◆ **Records shown**
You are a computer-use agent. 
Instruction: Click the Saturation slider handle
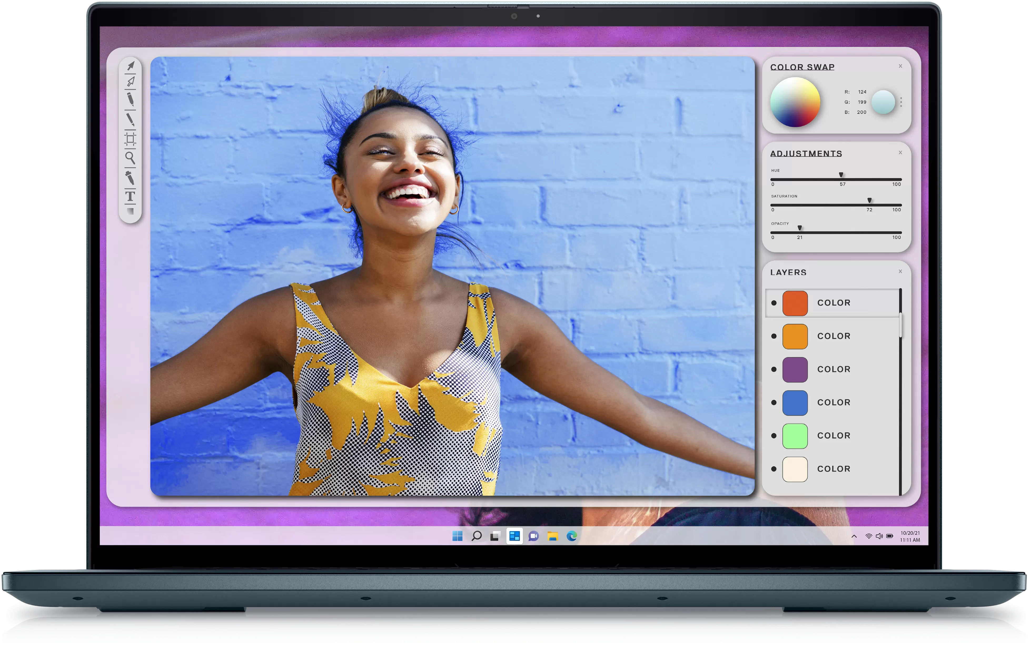(869, 200)
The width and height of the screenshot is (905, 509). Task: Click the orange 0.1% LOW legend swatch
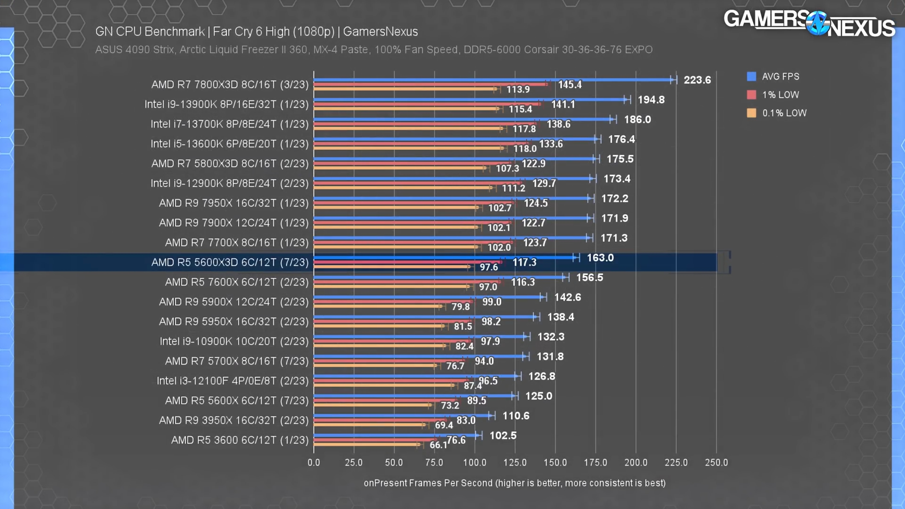(x=751, y=113)
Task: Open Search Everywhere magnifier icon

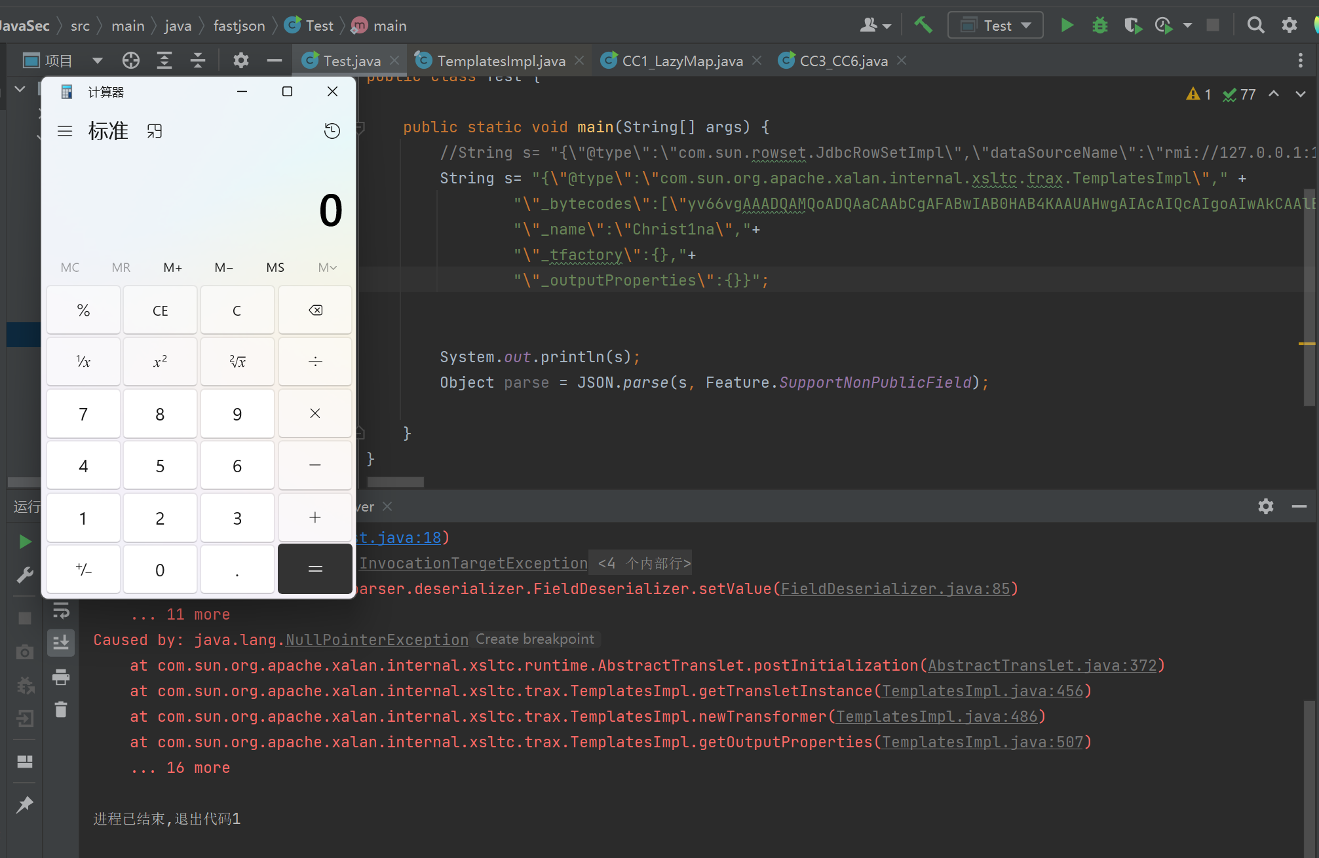Action: [1255, 26]
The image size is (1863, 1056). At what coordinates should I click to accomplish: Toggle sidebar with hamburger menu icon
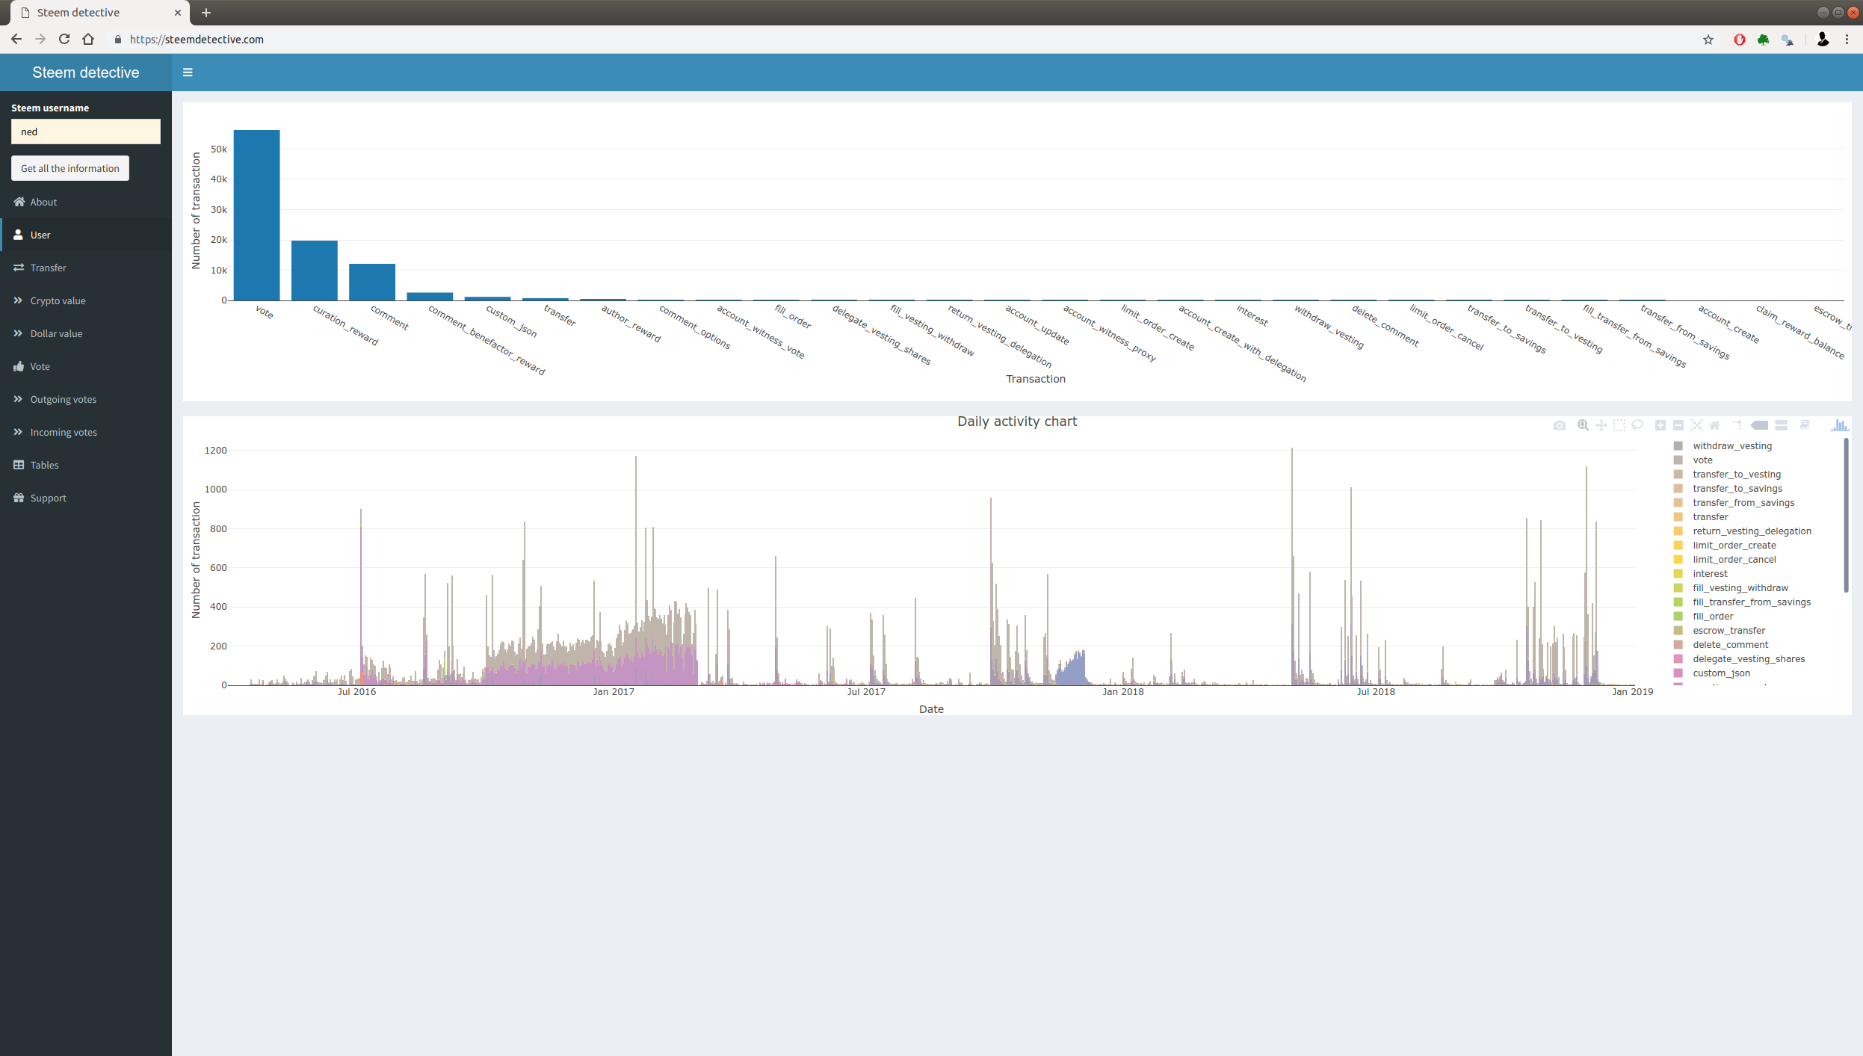coord(188,72)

◆ **Task statement**
Your reply should hold every line above exactly as written and none of the pictures.

◆ **Written response**
You are a computer-use agent. 
Instruction: Click the Saturation slider handle
(869, 200)
The width and height of the screenshot is (905, 509). Task: Click the orange 0.1% LOW legend swatch
(x=751, y=113)
Task: Open Search Everywhere magnifier icon

Action: [1255, 26]
The image size is (1863, 1056). At what coordinates should I click to accomplish: Toggle sidebar with hamburger menu icon
coord(188,72)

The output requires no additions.